Home: Russell, Massachusetts


Photographic turn-ons: dramatic lighting, repeating patterns, unique textures, decisive moments.


Photographic turn-offs: dead batteries, broken cameras, uncooperative subjects, indecision.


Favorite color: Blue. No, red. Reddish blue is nice too. Maybe not.

 

Photographic influences: Jay Maisel, Elliott Erwitt, Arthur Penn, Duane Michaels, Harold Edgerton, Philippe Halsman, Yousef Karsh, Arnold Newman, Joel Meyerowitz, and many others.


Other artistic influences: John Singer Sargent, Gustav Klimt, Scott Prior, any of the Pre-Raphaelite painters, William-Adolphe Bougereau, Johannes Vermeer, Auguste Renoir, watercolor paintings.


Major transformative moment in photography: my first mentor showing me how to drive a car while holding a beer between the knees.

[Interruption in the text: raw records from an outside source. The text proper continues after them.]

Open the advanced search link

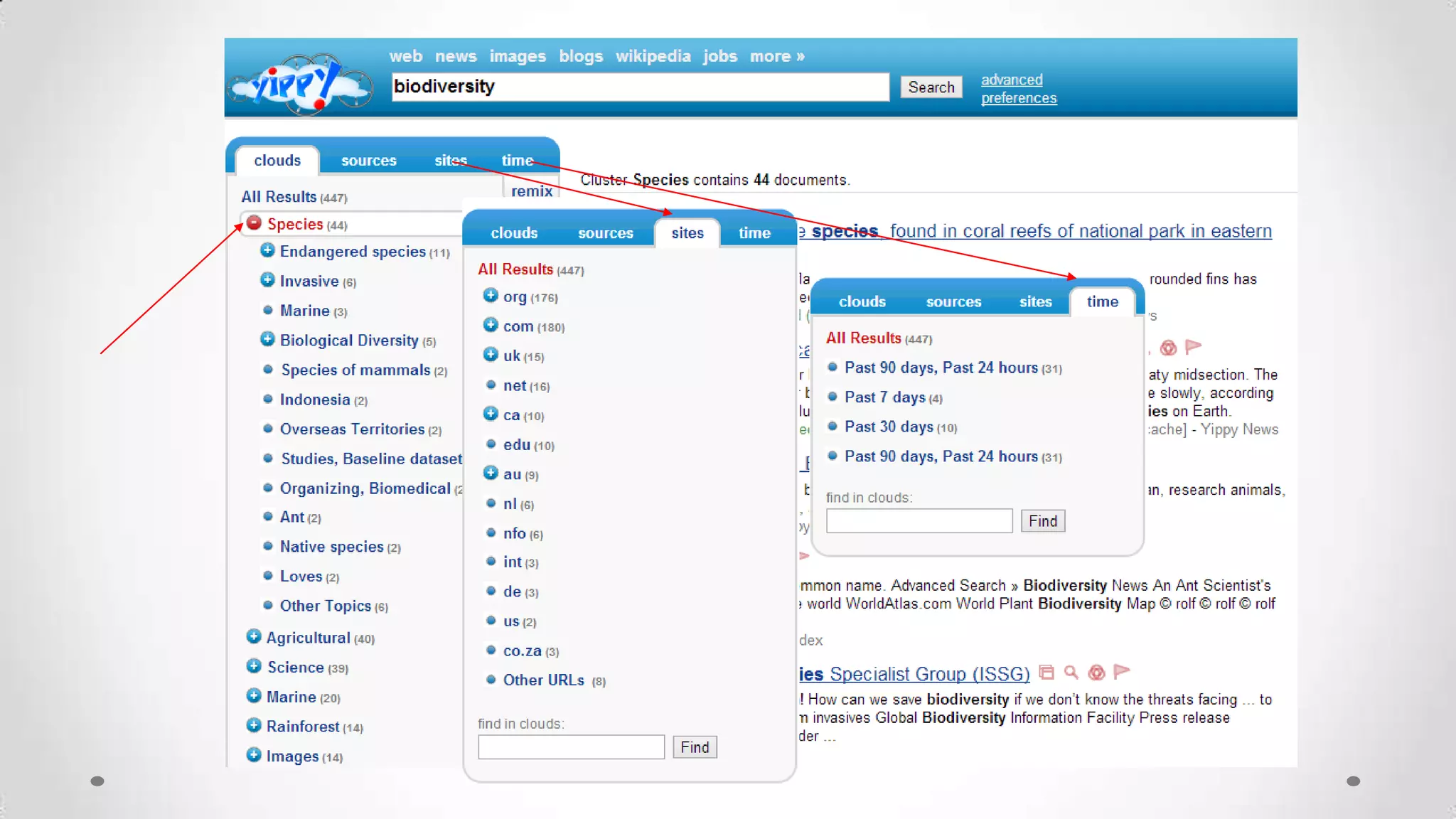click(x=1011, y=80)
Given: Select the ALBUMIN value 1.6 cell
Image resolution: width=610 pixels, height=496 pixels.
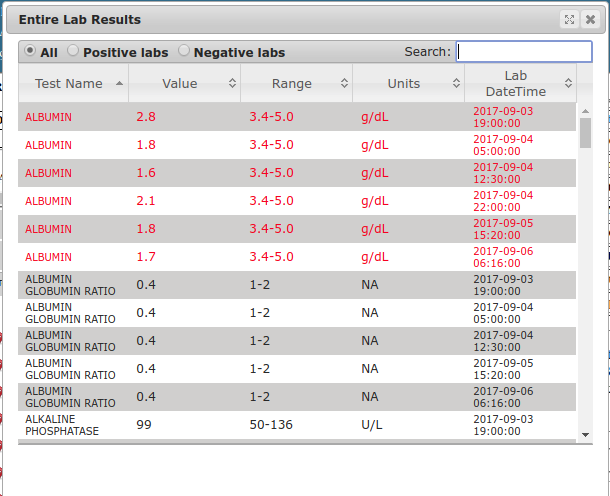Looking at the screenshot, I should (146, 173).
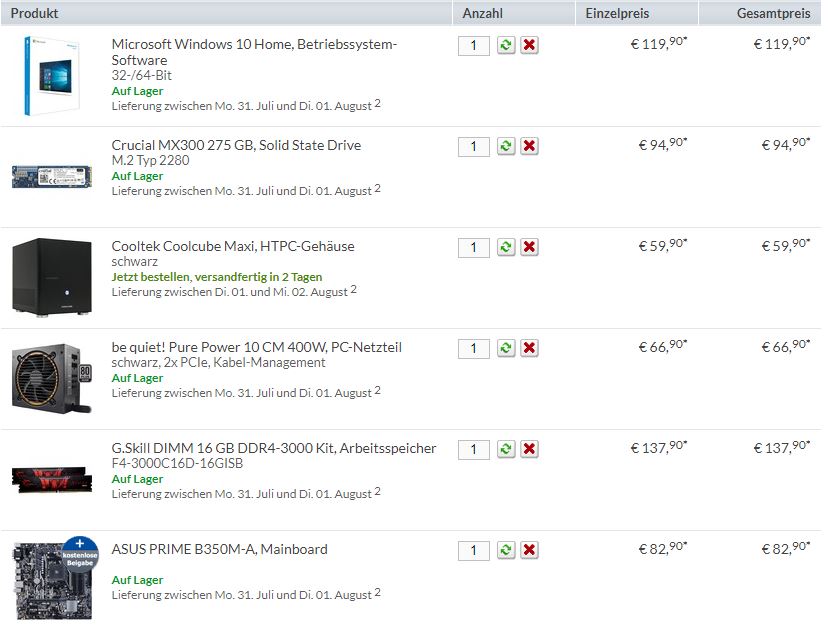Remove G.Skill DDR4-3000 Kit from cart
The width and height of the screenshot is (828, 629).
coord(529,449)
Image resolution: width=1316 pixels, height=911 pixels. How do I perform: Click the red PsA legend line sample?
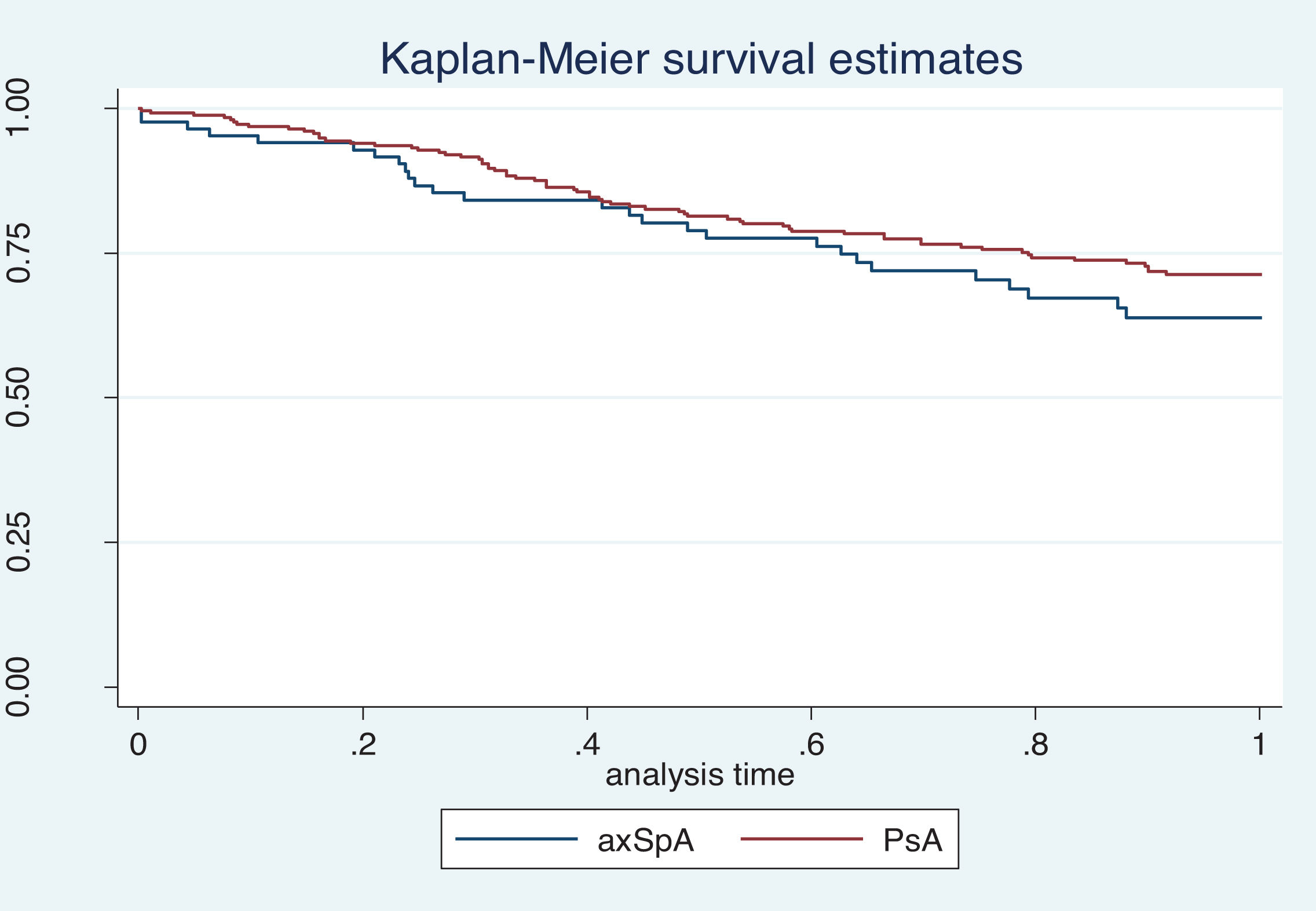802,839
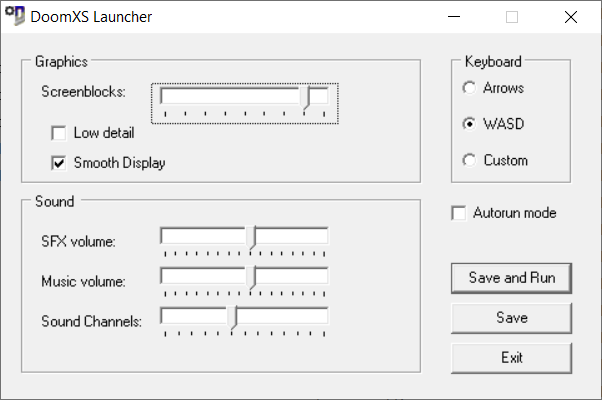Click the SFX volume slider thumb
The image size is (602, 400).
(251, 239)
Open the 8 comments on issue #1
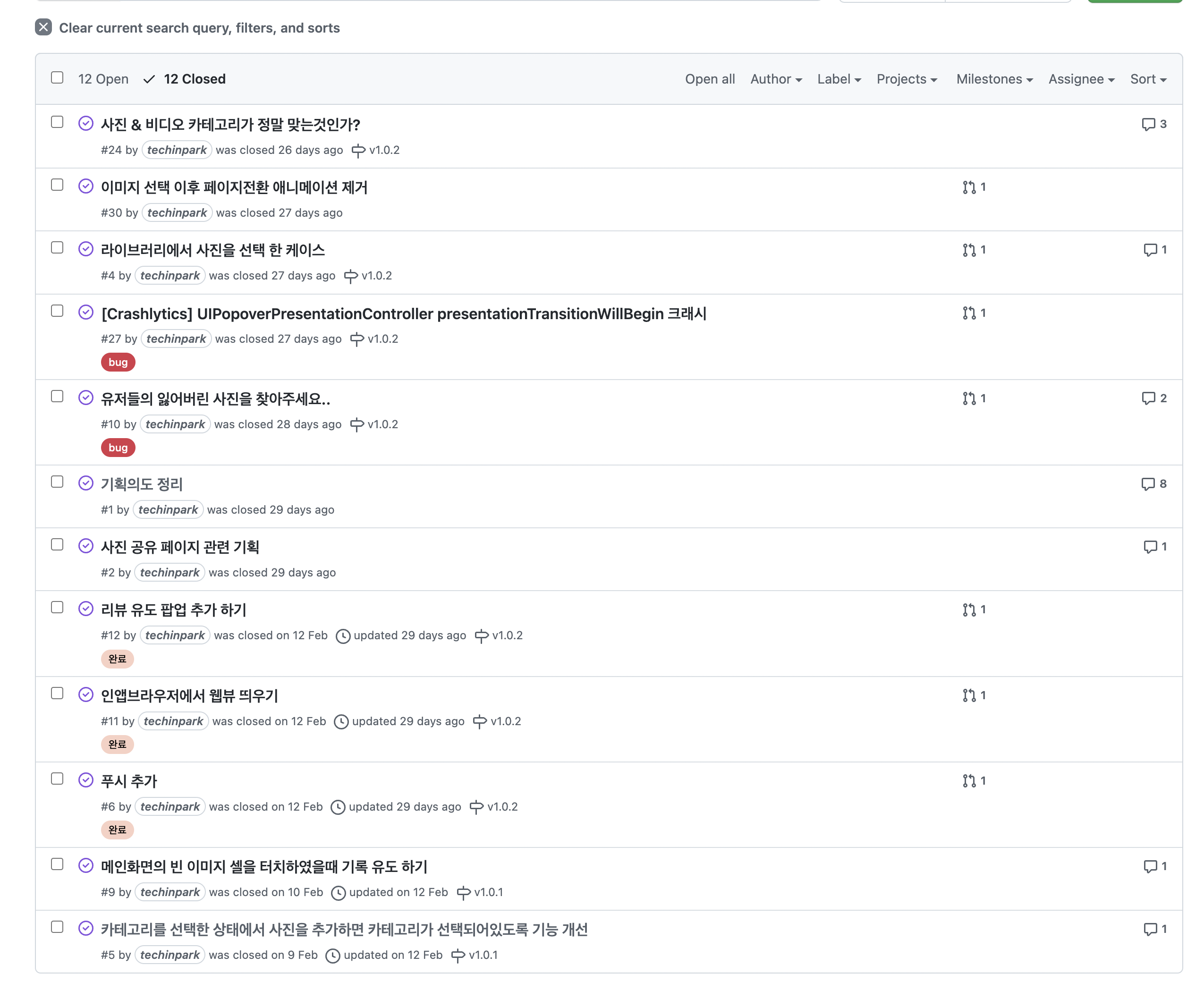1204x982 pixels. [x=1153, y=483]
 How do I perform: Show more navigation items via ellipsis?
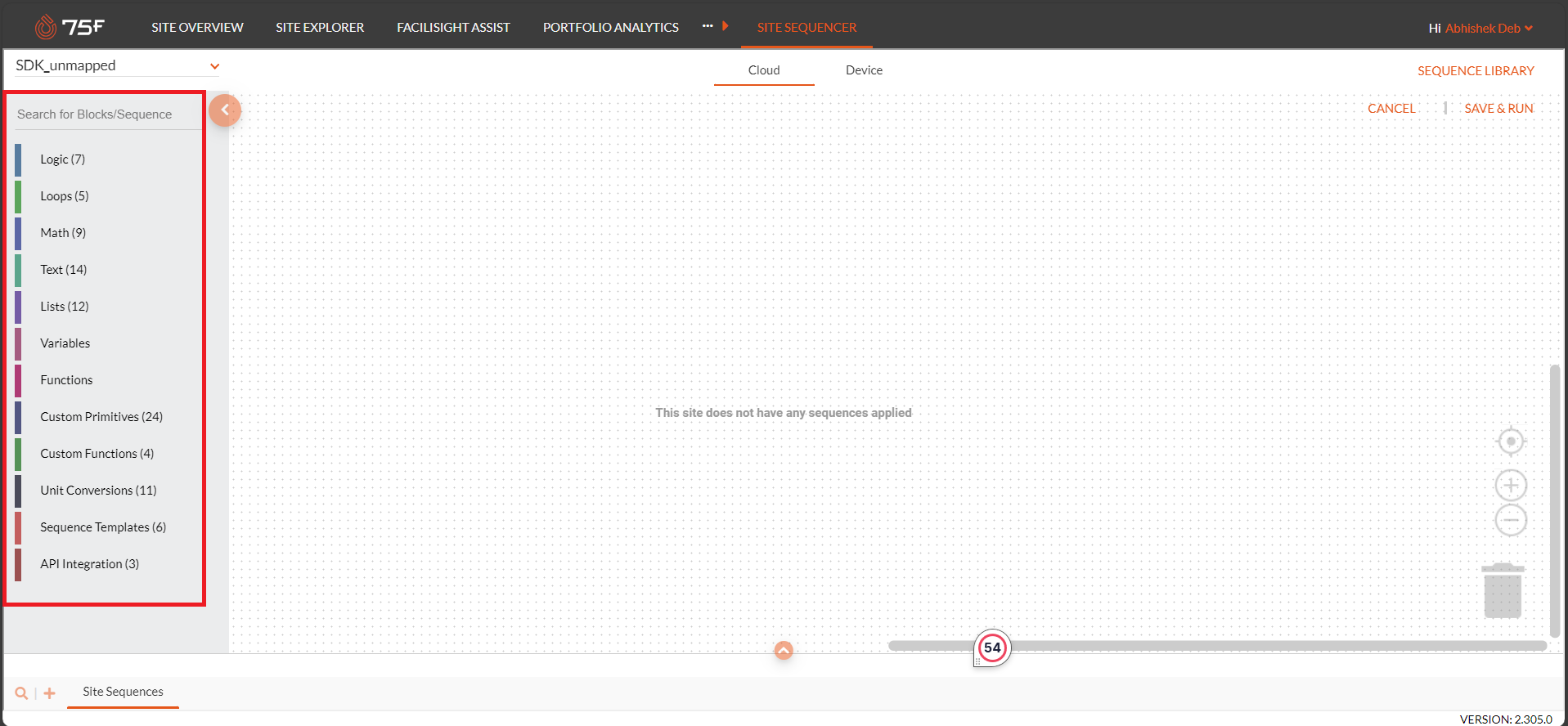[x=708, y=26]
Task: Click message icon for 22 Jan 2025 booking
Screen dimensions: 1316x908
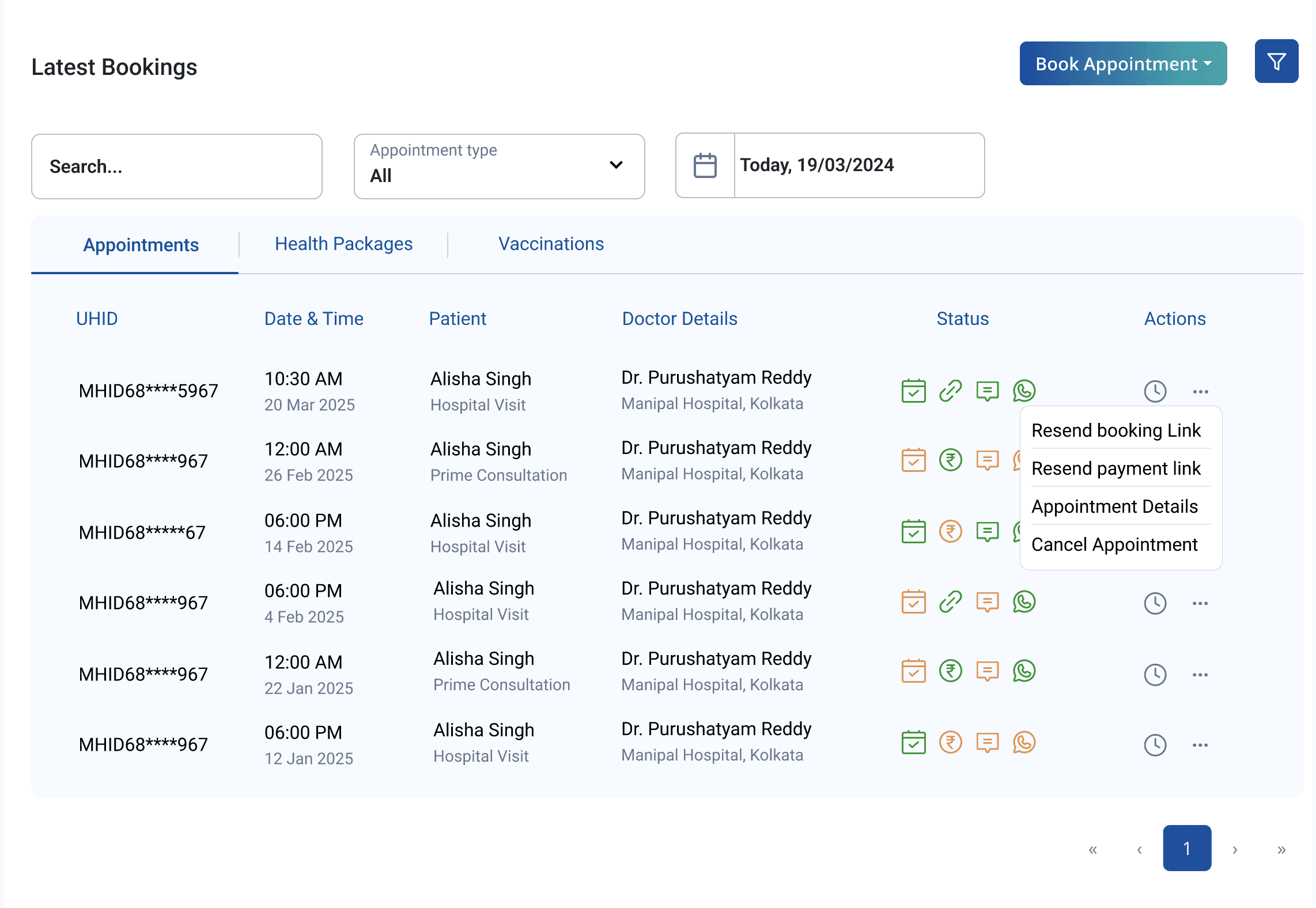Action: click(987, 671)
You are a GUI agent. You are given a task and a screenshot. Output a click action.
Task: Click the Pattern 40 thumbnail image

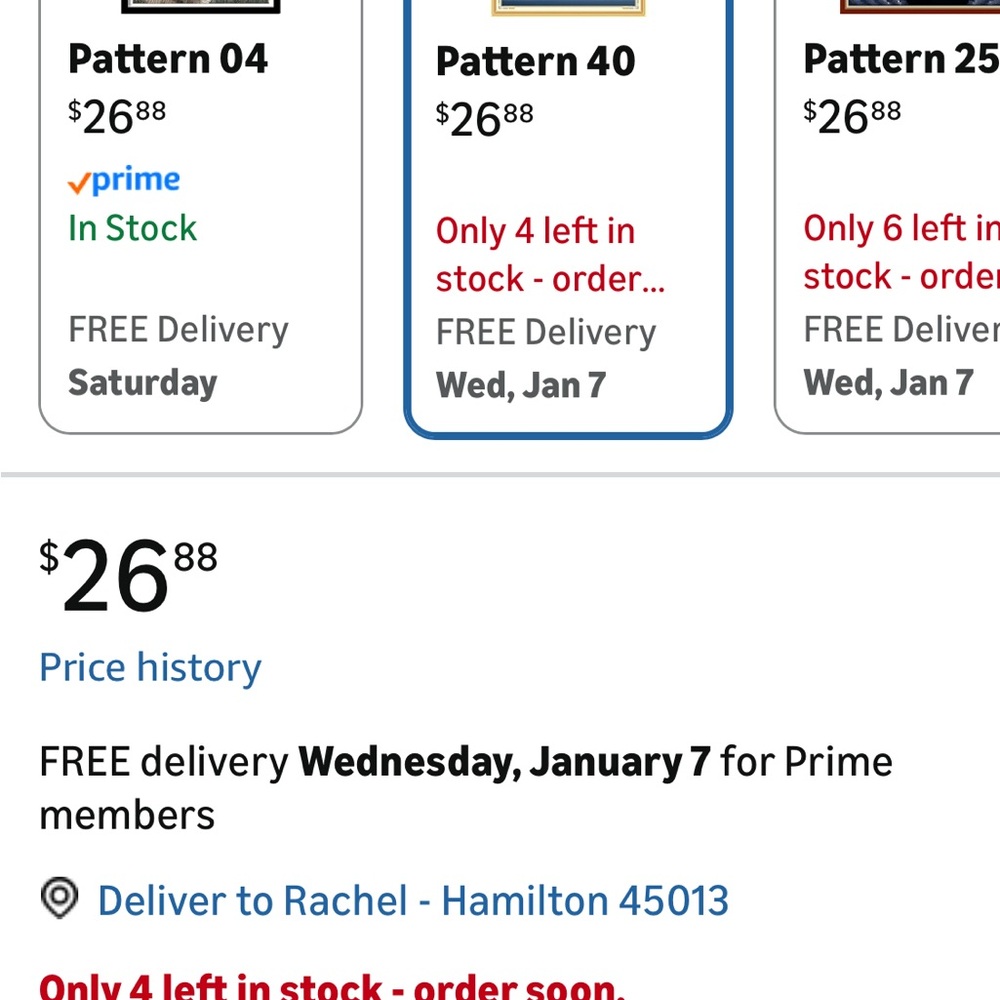coord(568,8)
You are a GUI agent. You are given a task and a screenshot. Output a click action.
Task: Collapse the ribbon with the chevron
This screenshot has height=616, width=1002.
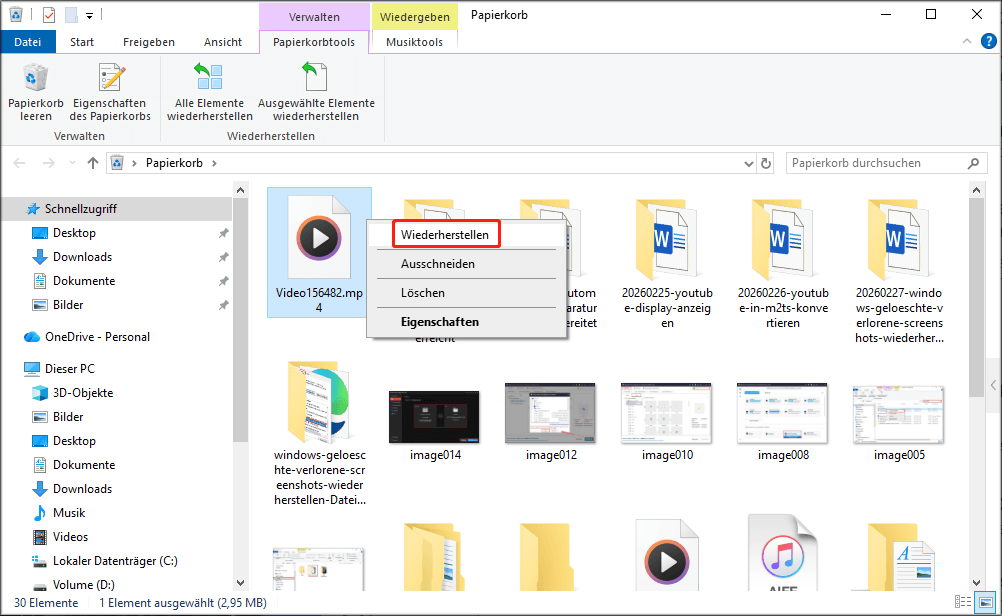(x=965, y=41)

No, really: the first time someone gave me money for one of my pictures.


Seriously: watching a print appear for the first time in a tray of developer – magic! I was hooked.


Downside of getting hooked on photography: school studies just weren’t that interesting any more.


Describe your artwork in as many words as will fill the rest of this page: I like finding the unusual in the usual. Gertrude Stein wrote “A rose is a rose is a rose” but to me a rose backlit by the sun is different from one glistening with morning dew or sitting alone in a vase or clenched in a dancer’s teeth. I like to return to familiar subjects at different times and conditions to see how time has changed them – perhaps to see if time has changed me as well. To the camera, time is most often measured in small increments – one thirtieth or one hundredth or one four thousandth of a second. Being able to make a statement, an honest observation, a poem if you will about something by recording only a thousandth of a second of its existence is what I enjoy about photography. Not to namedrop but my good friend Henri Cartier-Bresson (just kidding, we’re not that good friends) used the term “the decisive moment” but I’d like to call it “the definitive moment”. It’s when the picture goes beyond the “thingness” of the subject and uses whatever elements are at hand – light, shadows, patterns, textures – to make the subject come to life, to tell its three dimensional story on two dimensional media.